** START OF Text to read **
# Breakfast at the Frat: A Time Series Analysis

Sales and promotion information on the top five products from each of the top three brands within four selected categories (mouthwash, pretzels, frozen pizza, and boxed cereal), gathered from a sample of stores over 156 weeks.

- Unit sales, households, visits, and spend data by product, store, and week
- Base Price and Actual Shelf Price, to determine a product’s discount, if any
- Promotional support details (e.g., sale tag, in-store display), if applicable for the given product/store/week
- Store information, including size and location, as well as a price tier designation (e.g., upscale vs. value)
- Product information, including UPC, size, and description

To identify outliers, it is suggested to look at

- The ratio of units vs. number of visits
- The ratio of visits vs. number of households
- Some items that may be out-of-stock or discontinued for a store

**Source:** https://www.dunnhumby.com/source-files/

In [29]:
from pyspark.sql import SparkSession
import pandas as pd

In [2]:
spark = SparkSession.builder \
    .appName("breakfast") \
    .getOrCreate()

In [3]:
product_data_folder = "dataset/products"
store_data_folder = "dataset/stores"
transaction_data_folder = "dataset/transactions"

### Perform ETL to Answer the Following Questions

1. What is the range of prices offered on products?
1. What is the impact on units/visit of promotions by geographies?
1. Which products would you lower the price to increase sales?
** END OF Text to read **
## Given problem 1
Write out the Breakfast at the Frat notebook in full, word for word.
** START OF Data **
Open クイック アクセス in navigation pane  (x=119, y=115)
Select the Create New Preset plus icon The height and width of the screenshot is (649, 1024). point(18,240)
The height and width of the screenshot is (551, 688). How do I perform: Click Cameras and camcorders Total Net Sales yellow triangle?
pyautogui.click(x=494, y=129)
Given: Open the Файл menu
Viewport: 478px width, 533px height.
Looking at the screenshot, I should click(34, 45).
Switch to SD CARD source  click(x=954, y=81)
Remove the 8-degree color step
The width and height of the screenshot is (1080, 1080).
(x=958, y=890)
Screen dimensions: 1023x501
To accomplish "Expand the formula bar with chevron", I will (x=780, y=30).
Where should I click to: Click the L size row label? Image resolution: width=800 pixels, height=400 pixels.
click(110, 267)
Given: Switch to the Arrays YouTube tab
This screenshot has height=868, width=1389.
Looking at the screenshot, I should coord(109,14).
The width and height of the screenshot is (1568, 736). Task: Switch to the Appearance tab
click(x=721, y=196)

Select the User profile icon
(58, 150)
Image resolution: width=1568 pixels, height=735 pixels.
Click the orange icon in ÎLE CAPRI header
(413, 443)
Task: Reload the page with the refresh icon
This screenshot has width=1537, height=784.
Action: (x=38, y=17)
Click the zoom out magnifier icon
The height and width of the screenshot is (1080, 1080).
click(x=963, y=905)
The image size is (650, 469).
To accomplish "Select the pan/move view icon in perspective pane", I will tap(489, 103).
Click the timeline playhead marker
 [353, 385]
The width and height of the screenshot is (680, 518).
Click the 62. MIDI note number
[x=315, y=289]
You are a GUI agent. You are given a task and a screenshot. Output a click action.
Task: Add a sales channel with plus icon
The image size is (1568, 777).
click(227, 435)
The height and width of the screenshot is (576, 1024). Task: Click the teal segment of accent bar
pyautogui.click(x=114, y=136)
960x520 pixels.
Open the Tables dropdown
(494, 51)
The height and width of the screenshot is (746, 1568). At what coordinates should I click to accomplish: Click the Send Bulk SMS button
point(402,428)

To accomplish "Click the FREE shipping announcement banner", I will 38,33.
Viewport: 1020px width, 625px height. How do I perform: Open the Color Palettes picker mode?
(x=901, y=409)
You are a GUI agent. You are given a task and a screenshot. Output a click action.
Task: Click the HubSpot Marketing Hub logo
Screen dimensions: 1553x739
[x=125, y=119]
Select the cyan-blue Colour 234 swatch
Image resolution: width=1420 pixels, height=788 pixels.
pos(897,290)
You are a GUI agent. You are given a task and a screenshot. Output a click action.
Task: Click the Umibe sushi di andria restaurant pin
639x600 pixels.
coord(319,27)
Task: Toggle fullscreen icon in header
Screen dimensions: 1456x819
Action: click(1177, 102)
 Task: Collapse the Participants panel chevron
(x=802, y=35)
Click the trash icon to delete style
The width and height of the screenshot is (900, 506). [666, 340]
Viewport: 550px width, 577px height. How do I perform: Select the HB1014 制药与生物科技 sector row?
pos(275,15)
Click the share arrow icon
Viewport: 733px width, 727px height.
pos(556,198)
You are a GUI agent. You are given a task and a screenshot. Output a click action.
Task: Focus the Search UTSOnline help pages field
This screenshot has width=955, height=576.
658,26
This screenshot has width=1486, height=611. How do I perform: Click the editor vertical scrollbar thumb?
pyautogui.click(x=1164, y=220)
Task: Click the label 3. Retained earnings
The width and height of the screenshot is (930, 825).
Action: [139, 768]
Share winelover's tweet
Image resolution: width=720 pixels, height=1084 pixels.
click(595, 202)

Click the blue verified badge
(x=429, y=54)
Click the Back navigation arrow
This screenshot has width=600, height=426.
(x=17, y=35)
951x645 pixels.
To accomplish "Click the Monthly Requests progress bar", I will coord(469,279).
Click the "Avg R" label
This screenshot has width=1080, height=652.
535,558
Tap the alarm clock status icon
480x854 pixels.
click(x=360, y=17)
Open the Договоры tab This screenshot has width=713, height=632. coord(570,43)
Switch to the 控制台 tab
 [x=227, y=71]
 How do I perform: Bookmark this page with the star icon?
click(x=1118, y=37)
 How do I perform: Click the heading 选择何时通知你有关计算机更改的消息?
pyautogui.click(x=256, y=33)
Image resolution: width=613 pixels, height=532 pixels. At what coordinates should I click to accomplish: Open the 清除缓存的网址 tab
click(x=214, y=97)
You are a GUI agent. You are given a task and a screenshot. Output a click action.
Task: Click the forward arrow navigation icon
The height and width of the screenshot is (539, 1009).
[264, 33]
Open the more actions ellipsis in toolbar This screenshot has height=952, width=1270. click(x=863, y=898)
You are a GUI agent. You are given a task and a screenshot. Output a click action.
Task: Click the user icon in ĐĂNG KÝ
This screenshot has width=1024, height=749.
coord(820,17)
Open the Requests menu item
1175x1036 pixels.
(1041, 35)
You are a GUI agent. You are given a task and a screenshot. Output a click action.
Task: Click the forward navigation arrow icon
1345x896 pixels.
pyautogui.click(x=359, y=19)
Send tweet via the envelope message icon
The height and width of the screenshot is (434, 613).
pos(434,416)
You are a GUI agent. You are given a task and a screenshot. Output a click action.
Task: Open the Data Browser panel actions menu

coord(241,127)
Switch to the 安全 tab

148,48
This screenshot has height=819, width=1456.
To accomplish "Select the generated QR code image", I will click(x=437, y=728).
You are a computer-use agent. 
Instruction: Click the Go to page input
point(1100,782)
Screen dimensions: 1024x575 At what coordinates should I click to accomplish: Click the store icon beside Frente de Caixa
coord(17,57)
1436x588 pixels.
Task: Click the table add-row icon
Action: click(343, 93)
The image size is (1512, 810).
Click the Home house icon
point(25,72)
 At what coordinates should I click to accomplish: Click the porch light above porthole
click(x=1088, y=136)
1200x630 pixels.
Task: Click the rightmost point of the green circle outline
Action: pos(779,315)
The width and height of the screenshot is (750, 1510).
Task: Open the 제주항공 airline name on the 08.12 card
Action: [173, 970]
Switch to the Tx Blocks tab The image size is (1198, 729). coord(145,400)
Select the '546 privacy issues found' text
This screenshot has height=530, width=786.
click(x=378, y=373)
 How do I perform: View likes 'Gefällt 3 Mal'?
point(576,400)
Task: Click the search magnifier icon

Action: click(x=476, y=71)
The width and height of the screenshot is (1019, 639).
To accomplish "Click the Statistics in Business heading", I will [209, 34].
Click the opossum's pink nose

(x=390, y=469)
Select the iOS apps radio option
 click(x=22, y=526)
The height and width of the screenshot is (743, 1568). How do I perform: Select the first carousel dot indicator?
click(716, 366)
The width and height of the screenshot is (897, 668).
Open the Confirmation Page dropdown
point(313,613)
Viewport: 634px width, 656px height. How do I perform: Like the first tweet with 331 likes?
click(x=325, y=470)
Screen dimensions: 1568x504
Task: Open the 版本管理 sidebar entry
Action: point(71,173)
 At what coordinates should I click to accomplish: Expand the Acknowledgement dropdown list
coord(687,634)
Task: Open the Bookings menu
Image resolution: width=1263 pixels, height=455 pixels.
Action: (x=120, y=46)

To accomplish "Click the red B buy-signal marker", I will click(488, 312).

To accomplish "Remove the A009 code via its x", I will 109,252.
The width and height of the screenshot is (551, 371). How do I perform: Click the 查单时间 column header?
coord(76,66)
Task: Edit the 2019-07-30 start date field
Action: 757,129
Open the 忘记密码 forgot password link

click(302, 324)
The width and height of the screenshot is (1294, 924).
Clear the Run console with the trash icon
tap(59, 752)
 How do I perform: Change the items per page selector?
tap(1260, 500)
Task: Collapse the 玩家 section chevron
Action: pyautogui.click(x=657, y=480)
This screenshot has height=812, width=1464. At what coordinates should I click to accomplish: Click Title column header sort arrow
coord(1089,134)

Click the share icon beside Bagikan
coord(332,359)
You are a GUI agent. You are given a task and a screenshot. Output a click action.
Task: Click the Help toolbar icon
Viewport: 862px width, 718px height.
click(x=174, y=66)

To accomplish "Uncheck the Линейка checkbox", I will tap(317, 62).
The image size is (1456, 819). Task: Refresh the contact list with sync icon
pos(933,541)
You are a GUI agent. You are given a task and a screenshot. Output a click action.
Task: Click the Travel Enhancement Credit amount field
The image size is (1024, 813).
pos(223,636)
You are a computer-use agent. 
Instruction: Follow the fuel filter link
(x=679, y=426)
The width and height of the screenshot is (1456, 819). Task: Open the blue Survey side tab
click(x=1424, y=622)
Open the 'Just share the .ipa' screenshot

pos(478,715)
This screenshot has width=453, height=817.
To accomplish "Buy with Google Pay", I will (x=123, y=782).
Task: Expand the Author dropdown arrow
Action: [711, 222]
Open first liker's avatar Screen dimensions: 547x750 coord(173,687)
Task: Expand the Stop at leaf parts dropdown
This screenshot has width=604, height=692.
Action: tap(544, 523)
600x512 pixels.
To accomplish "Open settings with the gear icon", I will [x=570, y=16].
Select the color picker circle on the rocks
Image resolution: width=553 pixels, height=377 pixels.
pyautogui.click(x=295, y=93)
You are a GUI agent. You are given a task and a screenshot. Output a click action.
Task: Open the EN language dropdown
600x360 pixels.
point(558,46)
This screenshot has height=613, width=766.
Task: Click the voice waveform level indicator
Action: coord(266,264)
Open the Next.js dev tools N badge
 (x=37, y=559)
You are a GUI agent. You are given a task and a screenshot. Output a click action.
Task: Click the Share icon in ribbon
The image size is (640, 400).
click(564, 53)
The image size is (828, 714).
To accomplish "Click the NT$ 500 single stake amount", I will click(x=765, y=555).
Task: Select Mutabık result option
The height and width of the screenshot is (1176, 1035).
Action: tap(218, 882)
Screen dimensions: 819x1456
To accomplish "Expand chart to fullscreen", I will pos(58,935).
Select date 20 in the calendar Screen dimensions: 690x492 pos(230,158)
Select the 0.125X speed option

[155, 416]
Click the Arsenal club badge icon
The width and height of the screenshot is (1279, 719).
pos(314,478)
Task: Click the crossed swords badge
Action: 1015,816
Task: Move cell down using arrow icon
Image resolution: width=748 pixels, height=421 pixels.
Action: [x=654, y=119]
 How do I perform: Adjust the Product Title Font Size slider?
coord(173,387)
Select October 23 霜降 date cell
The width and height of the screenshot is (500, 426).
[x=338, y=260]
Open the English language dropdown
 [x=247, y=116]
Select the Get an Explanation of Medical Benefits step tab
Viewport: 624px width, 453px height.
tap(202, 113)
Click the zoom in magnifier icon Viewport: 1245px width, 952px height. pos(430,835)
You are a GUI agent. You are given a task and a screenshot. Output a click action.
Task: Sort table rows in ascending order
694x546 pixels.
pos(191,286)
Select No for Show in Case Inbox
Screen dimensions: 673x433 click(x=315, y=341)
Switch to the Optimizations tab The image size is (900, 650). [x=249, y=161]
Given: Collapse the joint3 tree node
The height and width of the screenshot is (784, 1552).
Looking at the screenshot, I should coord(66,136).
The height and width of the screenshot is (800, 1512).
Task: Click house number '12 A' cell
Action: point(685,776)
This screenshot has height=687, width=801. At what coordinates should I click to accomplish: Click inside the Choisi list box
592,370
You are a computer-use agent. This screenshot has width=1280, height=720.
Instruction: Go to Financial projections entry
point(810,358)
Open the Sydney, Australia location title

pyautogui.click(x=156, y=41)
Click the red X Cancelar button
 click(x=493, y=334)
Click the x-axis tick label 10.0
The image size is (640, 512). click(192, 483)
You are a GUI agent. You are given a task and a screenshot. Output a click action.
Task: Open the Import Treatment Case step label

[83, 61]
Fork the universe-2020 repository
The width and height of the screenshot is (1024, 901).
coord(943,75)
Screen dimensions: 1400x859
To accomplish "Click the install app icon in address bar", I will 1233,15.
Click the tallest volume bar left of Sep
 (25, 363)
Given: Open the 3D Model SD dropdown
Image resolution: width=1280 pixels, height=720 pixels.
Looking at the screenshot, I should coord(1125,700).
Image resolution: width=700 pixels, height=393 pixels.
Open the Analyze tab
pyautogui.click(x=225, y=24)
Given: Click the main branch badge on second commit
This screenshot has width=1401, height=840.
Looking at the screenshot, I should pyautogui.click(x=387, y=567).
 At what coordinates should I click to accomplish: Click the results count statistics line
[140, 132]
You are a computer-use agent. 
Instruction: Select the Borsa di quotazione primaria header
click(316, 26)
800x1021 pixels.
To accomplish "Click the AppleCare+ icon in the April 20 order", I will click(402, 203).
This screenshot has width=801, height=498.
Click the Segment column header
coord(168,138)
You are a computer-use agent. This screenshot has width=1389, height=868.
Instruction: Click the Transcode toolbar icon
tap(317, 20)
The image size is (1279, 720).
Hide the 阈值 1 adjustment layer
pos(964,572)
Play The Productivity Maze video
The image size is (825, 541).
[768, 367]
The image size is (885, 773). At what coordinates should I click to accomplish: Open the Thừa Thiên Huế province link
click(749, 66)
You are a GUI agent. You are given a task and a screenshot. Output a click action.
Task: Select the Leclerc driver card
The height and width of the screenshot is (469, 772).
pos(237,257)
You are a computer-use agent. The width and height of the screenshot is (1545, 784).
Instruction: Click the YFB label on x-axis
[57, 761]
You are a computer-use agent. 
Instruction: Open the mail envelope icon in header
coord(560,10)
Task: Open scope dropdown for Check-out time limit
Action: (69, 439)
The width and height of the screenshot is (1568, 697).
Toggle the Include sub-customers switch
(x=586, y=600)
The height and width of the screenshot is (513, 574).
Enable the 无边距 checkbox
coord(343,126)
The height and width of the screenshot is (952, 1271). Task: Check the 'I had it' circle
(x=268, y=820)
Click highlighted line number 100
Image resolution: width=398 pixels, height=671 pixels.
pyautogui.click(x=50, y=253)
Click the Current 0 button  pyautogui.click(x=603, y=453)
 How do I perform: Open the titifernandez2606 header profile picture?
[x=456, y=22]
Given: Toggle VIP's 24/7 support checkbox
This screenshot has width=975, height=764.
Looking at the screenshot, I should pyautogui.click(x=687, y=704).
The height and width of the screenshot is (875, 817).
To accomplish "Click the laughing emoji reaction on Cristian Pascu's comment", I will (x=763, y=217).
** END OF Data **
## Given problem 2
Recast part of the listing as a Markdown table with the columns "Row" and "Listing line", numbering each row and leaving out blank lines. Start at the line in the listing that contains "Viewport: 1020px width, 625px" and stop after the line that contains "[x=125, y=119]", including both.

## Task response 1
# Breakfast at the Frat: A Time Series Analysis

Sales and promotion information on the top five products from each of the top three brands within four selected categories (mouthwash, pretzels, frozen pizza, and boxed cereal), gathered from a sample of stores over 156 weeks.

- Unit sales, households, visits, and spend data by product, store, and week
- Base Price and Actual Shelf Price, to determine a product’s discount, if any
- Promotional support details (e.g., sale tag, in-store display), if applicable for the given product/store/week
- Store information, including size and location, as well as a price tier designation (e.g., upscale vs. value)
- Product information, including UPC, size, and description

To identify outliers, it is suggested to look at

- The ratio of units vs. number of visits
- The ratio of visits vs. number of households
- Some items that may be out-of-stock or discontinued for a store

**Source:** https://www.dunnhumby.com/source-files/

In [29]:
from pyspark.sql import SparkSession
import pandas as pd

In [2]:
spark = SparkSession.builder \
    .appName("breakfast") \
    .getOrCreate()

In [3]:
product_data_folder = "dataset/products"
store_data_folder = "dataset/stores"
transaction_data_folder = "dataset/transactions"

### Perform ETL to Answer the Following Questions

1. What is the range of prices offered on products?
1. What is the impact on units/visit of promotions by geographies?
1. Which products would you lower the price to increase sales?

## Task response 2
| Row | Listing line |
|---|---|
| 1 | Viewport: 1020px width, 625px height. How do I perform: Open the Color Palettes picker mode? |
| 2 | (x=901, y=409) |
| 3 | You are a GUI agent. You are given a task and a screenshot. Output a click action. |
| 4 | Task: Click the HubSpot Marketing Hub logo |
| 5 | Screen dimensions: 1553x739 |
| 6 | [x=125, y=119] |